*EXERCISE:* Write out again, exactly as they stand, the line that includes "Viewport: 1232px width, 972px height." and all remaining lines of the entries.

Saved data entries

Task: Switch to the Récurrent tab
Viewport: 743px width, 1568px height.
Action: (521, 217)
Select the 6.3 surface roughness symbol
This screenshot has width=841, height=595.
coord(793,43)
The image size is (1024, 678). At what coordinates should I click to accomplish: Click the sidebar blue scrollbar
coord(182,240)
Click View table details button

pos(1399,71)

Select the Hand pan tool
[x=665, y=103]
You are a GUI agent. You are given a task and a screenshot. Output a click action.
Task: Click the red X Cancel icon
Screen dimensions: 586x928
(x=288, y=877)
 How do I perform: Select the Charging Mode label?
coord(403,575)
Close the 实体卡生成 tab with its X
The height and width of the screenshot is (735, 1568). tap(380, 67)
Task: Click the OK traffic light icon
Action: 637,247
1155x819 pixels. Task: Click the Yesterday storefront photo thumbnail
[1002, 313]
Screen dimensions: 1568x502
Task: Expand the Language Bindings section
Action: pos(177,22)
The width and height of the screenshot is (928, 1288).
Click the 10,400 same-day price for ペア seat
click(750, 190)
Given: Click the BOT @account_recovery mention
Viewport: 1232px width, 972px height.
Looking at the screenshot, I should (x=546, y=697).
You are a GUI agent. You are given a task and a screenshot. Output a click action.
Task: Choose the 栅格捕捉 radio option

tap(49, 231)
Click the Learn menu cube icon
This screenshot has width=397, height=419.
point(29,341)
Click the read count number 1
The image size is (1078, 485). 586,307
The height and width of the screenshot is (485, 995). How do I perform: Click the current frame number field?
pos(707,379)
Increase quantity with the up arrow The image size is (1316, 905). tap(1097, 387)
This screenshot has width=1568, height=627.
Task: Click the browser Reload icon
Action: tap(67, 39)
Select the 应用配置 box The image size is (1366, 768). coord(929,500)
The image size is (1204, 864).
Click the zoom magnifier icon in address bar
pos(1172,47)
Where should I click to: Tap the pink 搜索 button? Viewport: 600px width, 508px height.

*COMPLETED EXERCISE:*
Viewport: 1232px width, 972px height.
Looking at the screenshot, I should (x=546, y=697).
You are a GUI agent. You are given a task and a screenshot. Output a click action.
Task: Choose the 栅格捕捉 radio option

tap(49, 231)
Click the Learn menu cube icon
This screenshot has width=397, height=419.
point(29,341)
Click the read count number 1
The image size is (1078, 485). 586,307
The height and width of the screenshot is (485, 995). How do I perform: Click the current frame number field?
pos(707,379)
Increase quantity with the up arrow The image size is (1316, 905). tap(1097, 387)
This screenshot has width=1568, height=627.
Task: Click the browser Reload icon
Action: tap(67, 39)
Select the 应用配置 box The image size is (1366, 768). coord(929,500)
The image size is (1204, 864).
Click the zoom magnifier icon in address bar
pos(1172,47)
Where should I click to: Tap the pink 搜索 button? Viewport: 600px width, 508px height.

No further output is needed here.